I created a Prepare for Your Postpartum Course to fill the gap I see in the preconception-pregnancy-birth-postpartum world. There is a lot of emphasis on the pregnancy and the birth (for very good reason) but that emphasis falls off quickly in the postpartum period, when a mother is in one of the most vulnerable stages of her life. My goal with this course was to give mothers a framework for their healing and recovery postpartum so that they feel supported and cared for during this time. Over the next handful of weeks I'm going to be sharing more information on what I believe is the five basic principles of postpartum.

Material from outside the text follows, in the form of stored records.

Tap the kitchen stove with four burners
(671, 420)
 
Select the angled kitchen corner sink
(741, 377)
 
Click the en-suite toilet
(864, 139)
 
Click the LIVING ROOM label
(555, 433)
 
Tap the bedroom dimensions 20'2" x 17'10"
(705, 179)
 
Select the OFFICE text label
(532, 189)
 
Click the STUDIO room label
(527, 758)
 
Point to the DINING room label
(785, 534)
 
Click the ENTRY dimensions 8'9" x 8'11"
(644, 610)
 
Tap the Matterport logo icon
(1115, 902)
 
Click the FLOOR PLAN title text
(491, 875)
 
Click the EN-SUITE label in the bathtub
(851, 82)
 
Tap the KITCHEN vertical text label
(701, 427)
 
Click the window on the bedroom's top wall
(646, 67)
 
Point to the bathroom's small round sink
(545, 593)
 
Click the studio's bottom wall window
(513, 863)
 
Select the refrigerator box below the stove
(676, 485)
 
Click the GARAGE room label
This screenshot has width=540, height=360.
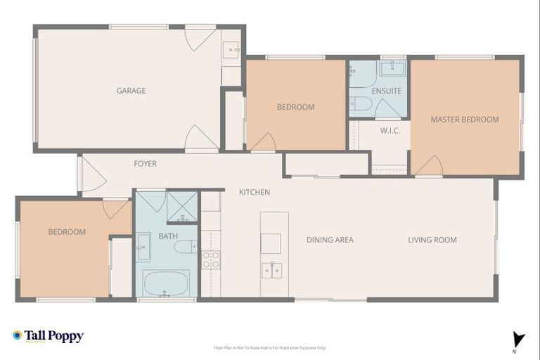(131, 91)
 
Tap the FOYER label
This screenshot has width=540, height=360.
(145, 164)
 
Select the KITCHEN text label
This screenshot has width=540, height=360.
(254, 192)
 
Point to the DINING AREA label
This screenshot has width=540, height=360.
(330, 240)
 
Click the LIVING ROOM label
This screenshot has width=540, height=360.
(432, 240)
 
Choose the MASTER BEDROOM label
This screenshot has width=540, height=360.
(464, 120)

This week's topic is on nutrition.


The food we eat is what nourishes the cells of our body. When it comes to healing, the quality of our nutrients and the types of nutrients in our food makes a difference. Think of sources of protein, high quality fats, and healthy carbohydrates. During the postpartum period, the food you eat and what you drink plays a role in how well you feel and how quickly you heal. 


Having meals in the freezer, having a meal train from friends and family set up for after your baby arrives, and/or having a meal delivery service all take the pressure off of you needing to know what to eat and having to prepare it when you should be resting with your baby. Snacks bought or prepared ahead of time are also an easy way to get the nutrients you need. 


How do you know what is nourishing? Research Ayurvedic medicine and other cultures’ postpartum food traditions. You’ll find there is much information on warming foods, warming spices, easy to digest foods, and comforting meals. Meats, eggs, cooked vegetables, broth, and grains like rice and quinoa are staples. 


Ways to prepare for your nourishment, postpartum:

Prepare a meal plan, with drinks and snacks included.

Set up a meal train.

What warming foods, spices, drinks do you want to add to your meal planning?

What do you want to be your first meal after your baby arrives?